PlantarGuide

Weight Management

Starting at 170cm and 75kg, I eventually got down to 68kg. But the surprising thing was — the stinging pain in my feet noticeably decreased after losing just the first 1-2kg, not the full 7kg.

💡 Walking puts 1.2x your body weight on your feet. Running puts 2-3x. Losing just 1kg means 1.2kg less force when walking, 2-3kg less when running. When your plantar fascia is already damaged, even this small difference feels significant.

The Positive Cycle

At first, I could barely walk because of the pain. I started walking exercise in New Balance 1080s. As I walked, I started losing weight. Less weight meant less stress on my feet, which meant less pain. Less pain meant I could walk more, and more walking meant more weight loss.
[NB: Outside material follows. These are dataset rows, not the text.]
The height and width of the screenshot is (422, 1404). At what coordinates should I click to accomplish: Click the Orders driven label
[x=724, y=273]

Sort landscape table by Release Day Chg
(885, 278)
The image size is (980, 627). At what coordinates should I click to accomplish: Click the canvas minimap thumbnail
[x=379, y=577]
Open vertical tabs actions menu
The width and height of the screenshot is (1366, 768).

This positive cycle was the key to my recovery.

Recovery Sequence

  1. Wear the right shoes (New Balance 1080)
  2. Start walking (short distances first)
  3. Weight starts dropping (1-2kg)
  4. Pain decreases → can walk more
  5. More walking → more weight loss
  6. Positive cycle repeats → recovery

My Experience

Stretching and shoe changes were most important, but weight loss accelerated my recovery dramatically. The difference was especially noticeable when standing or walking for long periods. Going from 75kg to 68kg reduced my pain by more than half.